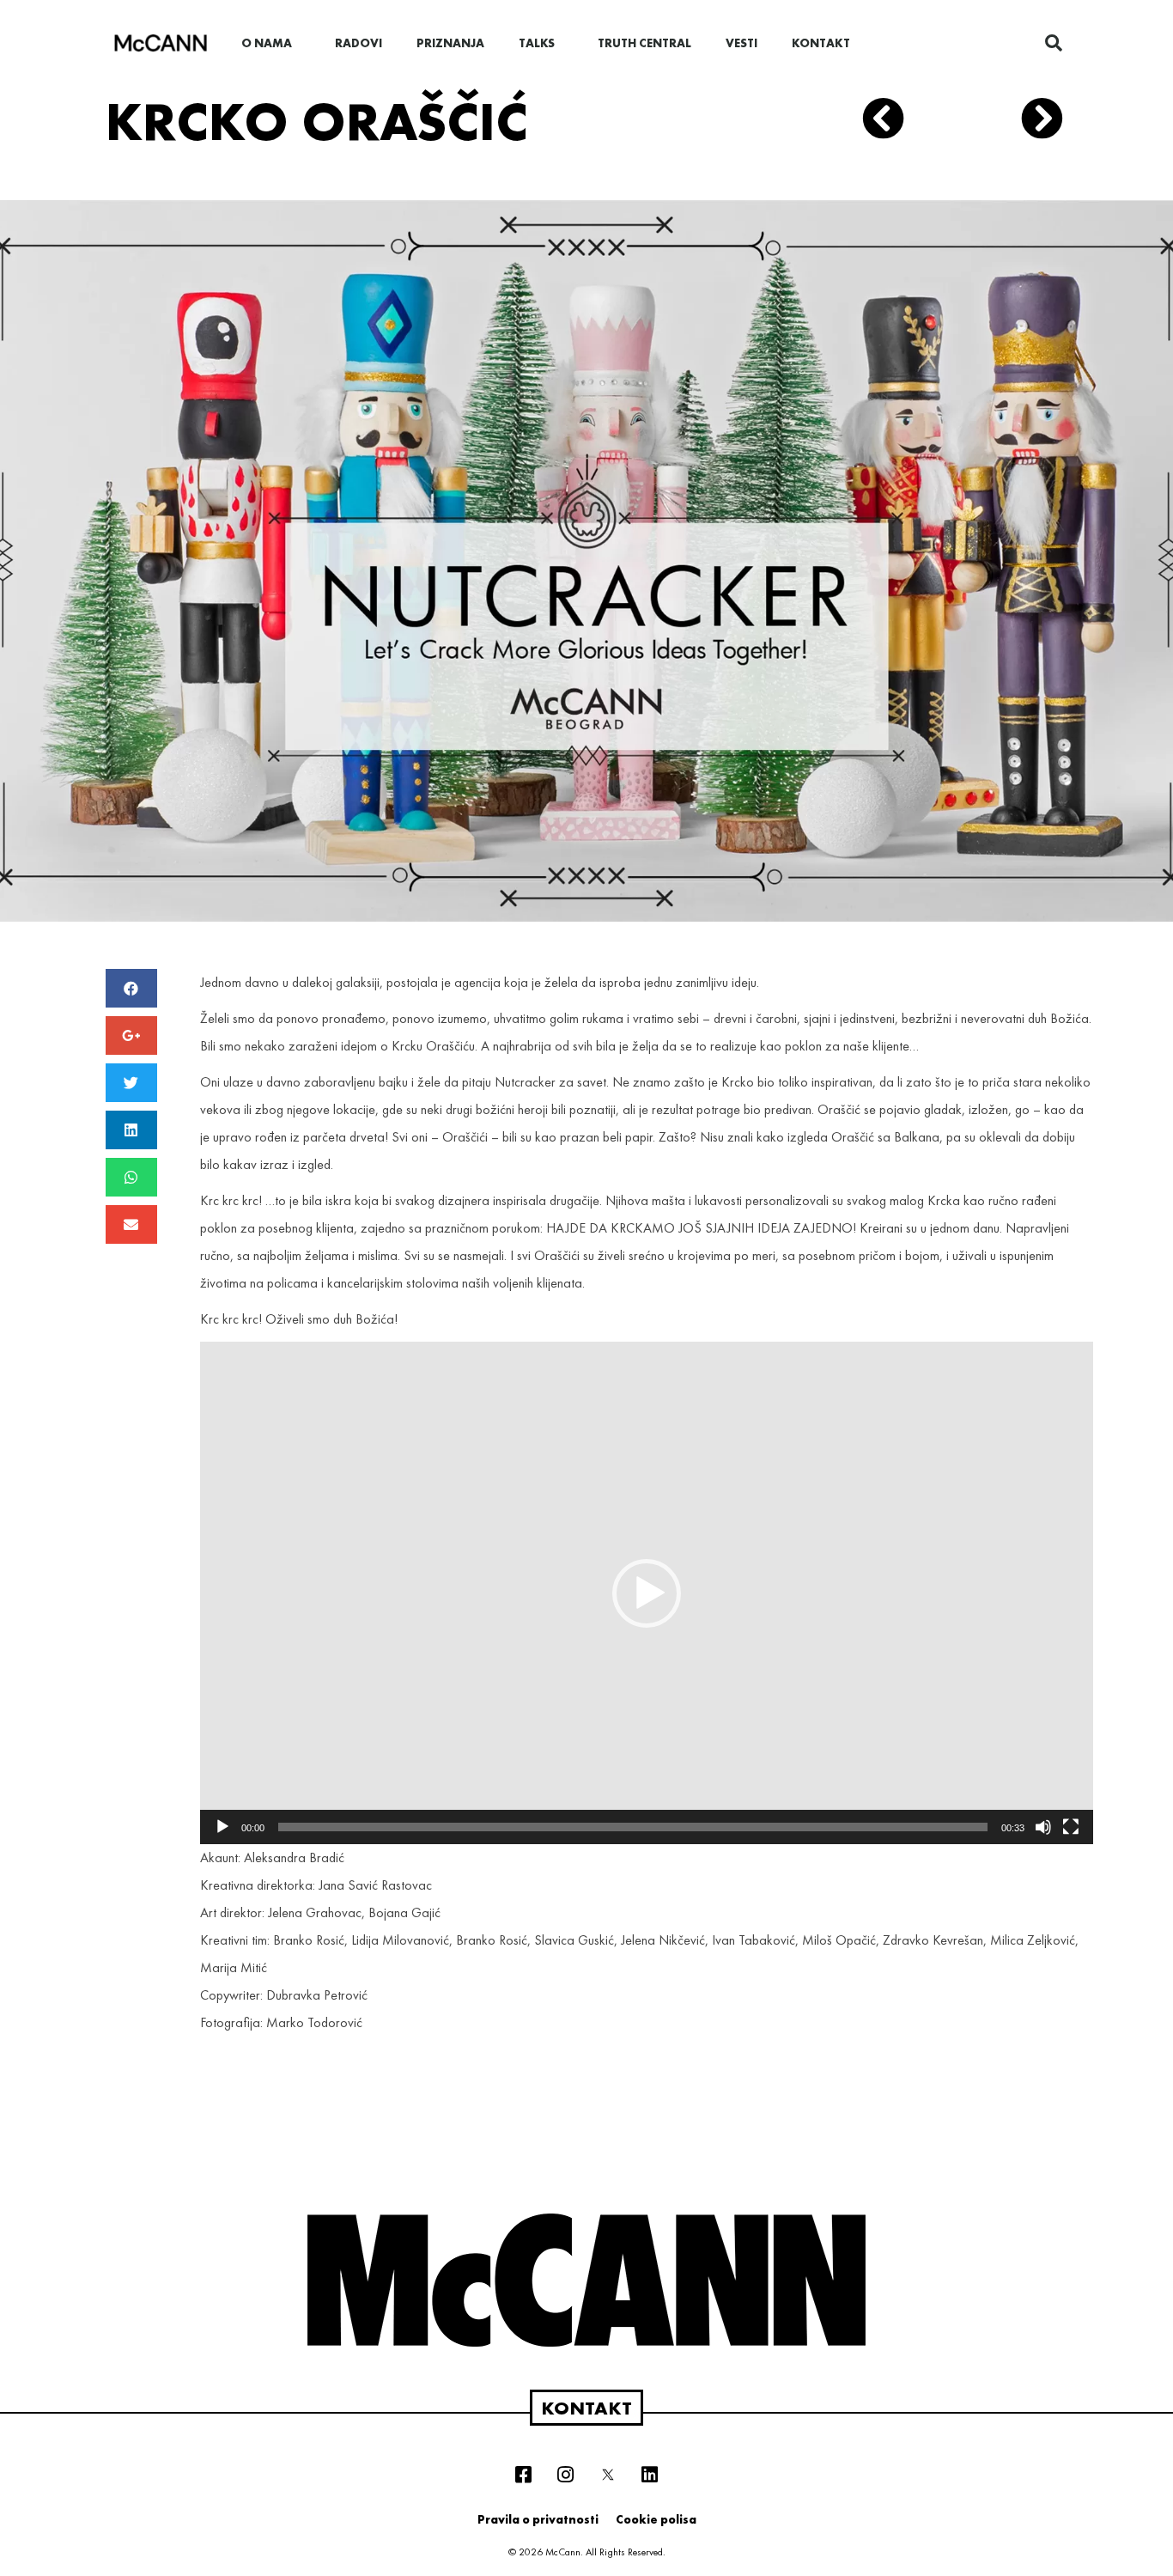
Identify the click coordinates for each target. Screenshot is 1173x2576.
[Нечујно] (1043, 1827)
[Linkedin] (650, 2475)
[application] (646, 1593)
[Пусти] (222, 1827)
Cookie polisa (656, 2519)
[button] (646, 1593)
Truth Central (644, 43)
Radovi (358, 43)
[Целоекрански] (1070, 1827)
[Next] (1035, 121)
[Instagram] (566, 2475)
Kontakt (821, 43)
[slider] (633, 1827)
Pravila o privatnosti (538, 2519)
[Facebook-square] (524, 2475)
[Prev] (912, 121)
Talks (537, 43)
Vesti (741, 43)
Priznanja (450, 43)
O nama (266, 43)
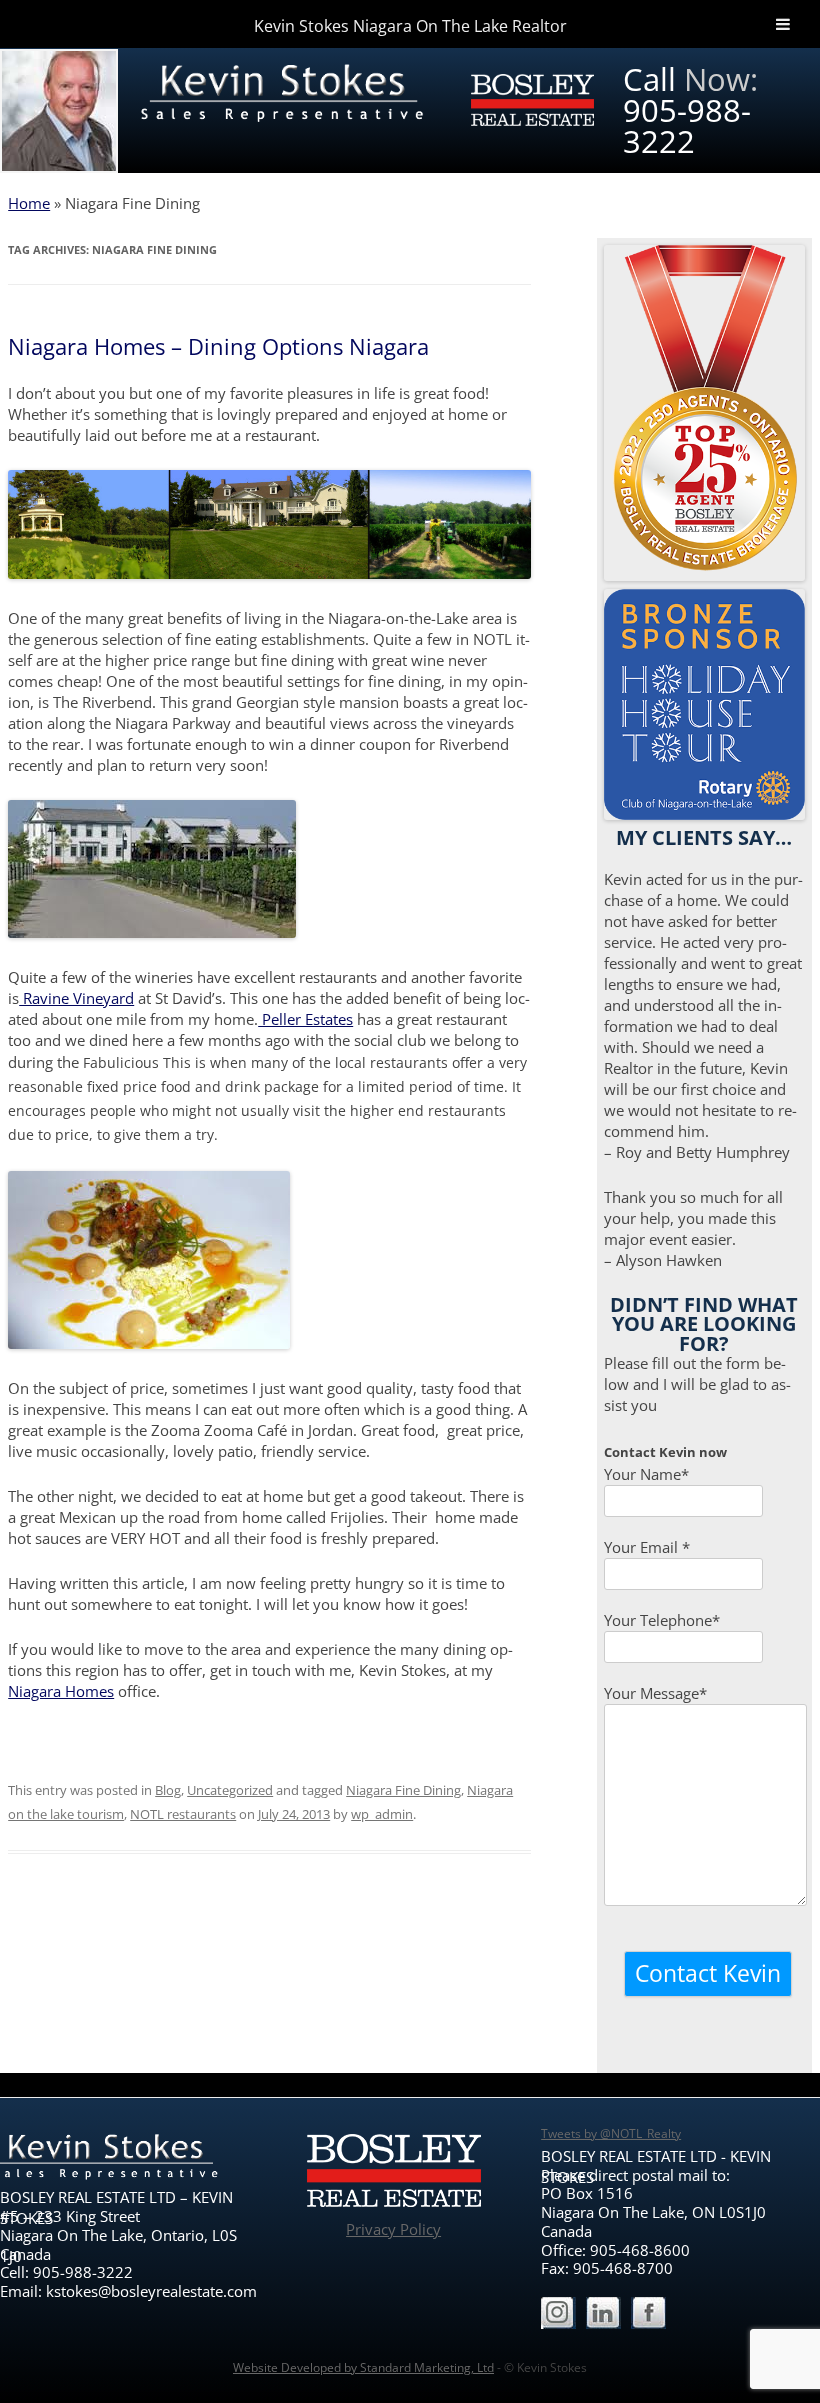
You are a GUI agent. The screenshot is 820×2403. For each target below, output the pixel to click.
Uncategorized (230, 1790)
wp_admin (382, 1814)
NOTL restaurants (183, 1814)
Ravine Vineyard (76, 998)
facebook (648, 2314)
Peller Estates (305, 1019)
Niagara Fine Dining (403, 1790)
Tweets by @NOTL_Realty (611, 2133)
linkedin (603, 2314)
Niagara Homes (61, 1691)
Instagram (558, 2314)
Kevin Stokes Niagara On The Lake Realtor (410, 26)
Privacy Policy (393, 2229)
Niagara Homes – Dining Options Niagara (218, 346)
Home (29, 203)
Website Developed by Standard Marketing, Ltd (363, 2367)
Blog (168, 1790)
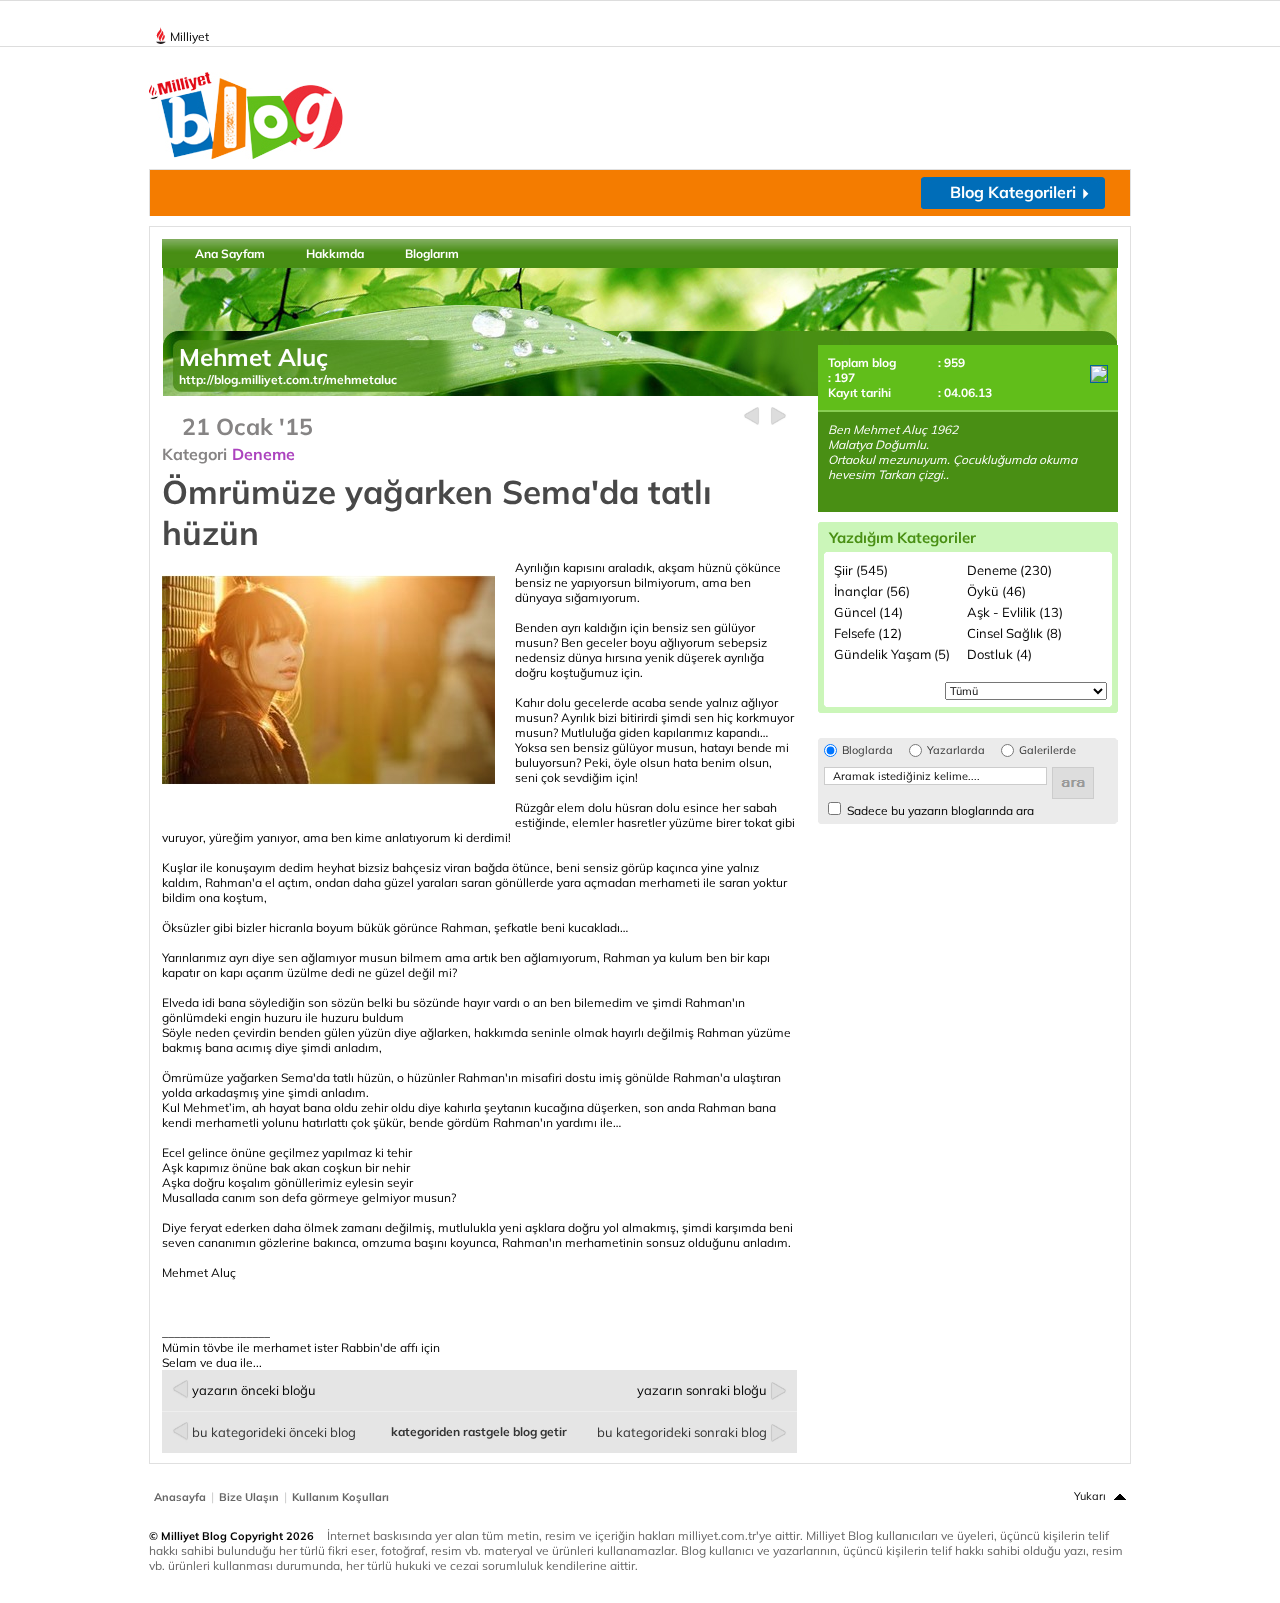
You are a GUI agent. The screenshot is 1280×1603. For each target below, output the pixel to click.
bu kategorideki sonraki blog (682, 1432)
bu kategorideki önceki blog (274, 1432)
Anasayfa (180, 1497)
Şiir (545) (861, 570)
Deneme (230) (1009, 570)
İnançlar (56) (872, 591)
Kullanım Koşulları (340, 1497)
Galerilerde (1047, 750)
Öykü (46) (996, 591)
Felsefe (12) (868, 633)
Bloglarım (432, 253)
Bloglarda (867, 750)
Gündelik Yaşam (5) (892, 654)
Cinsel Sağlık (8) (1014, 633)
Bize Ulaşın (249, 1497)
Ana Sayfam (230, 253)
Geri (751, 416)
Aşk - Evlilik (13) (1015, 612)
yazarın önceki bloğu (254, 1390)
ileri (778, 416)
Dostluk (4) (999, 654)
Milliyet (189, 36)
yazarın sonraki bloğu (702, 1390)
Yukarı (1090, 1496)
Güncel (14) (868, 612)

• [TO DO] Repeat each line of the material exactly, please, and skip every picture.

• [RESPONSE]
Identify the click coordinates for each target. Screenshot is 1173x2576.
[Нечујно] (1043, 1827)
[Linkedin] (650, 2475)
[application] (646, 1593)
[Пусти] (222, 1827)
Cookie polisa (656, 2519)
[button] (646, 1593)
Truth Central (644, 43)
Radovi (358, 43)
[Целоекрански] (1070, 1827)
[Next] (1035, 121)
[Instagram] (566, 2475)
Kontakt (821, 43)
[slider] (633, 1827)
Pravila o privatnosti (538, 2519)
[Facebook-square] (524, 2475)
[Prev] (912, 121)
Talks (537, 43)
Vesti (741, 43)
Priznanja (450, 43)
O nama (266, 43)
You are a GUI agent. The screenshot is 820×2403. For each target below, output the pixel to click.
Uncategorized (230, 1790)
wp_admin (382, 1814)
NOTL restaurants (183, 1814)
Ravine Vineyard (76, 998)
facebook (648, 2314)
Peller Estates (305, 1019)
Niagara Fine Dining (403, 1790)
Tweets by @NOTL_Realty (611, 2133)
linkedin (603, 2314)
Niagara Homes (61, 1691)
Instagram (558, 2314)
Kevin Stokes Niagara On The Lake Realtor (410, 26)
Privacy Policy (393, 2229)
Niagara Homes – Dining Options Niagara (218, 346)
Home (29, 203)
Website Developed by Standard Marketing, Ltd (363, 2367)
Blog (168, 1790)
You are a GUI agent. The screenshot is 1280×1603. For each target below, output the pixel to click.
bu kategorideki sonraki blog (682, 1432)
bu kategorideki önceki blog (274, 1432)
Anasayfa (180, 1497)
Şiir (545) (861, 570)
Deneme (230) (1009, 570)
İnançlar (56) (872, 591)
Kullanım Koşulları (340, 1497)
Galerilerde (1047, 750)
Öykü (46) (996, 591)
Felsefe (12) (868, 633)
Bloglarım (432, 253)
Bloglarda (867, 750)
Gündelik Yaşam (5) (892, 654)
Cinsel Sağlık (8) (1014, 633)
Bize Ulaşın (249, 1497)
Ana Sayfam (230, 253)
Geri (751, 416)
Aşk - Evlilik (13) (1015, 612)
yazarın önceki bloğu (254, 1390)
ileri (778, 416)
Dostluk (4) (999, 654)
Milliyet (189, 36)
yazarın sonraki bloğu (702, 1390)
Yukarı (1090, 1496)
Güncel (14) (868, 612)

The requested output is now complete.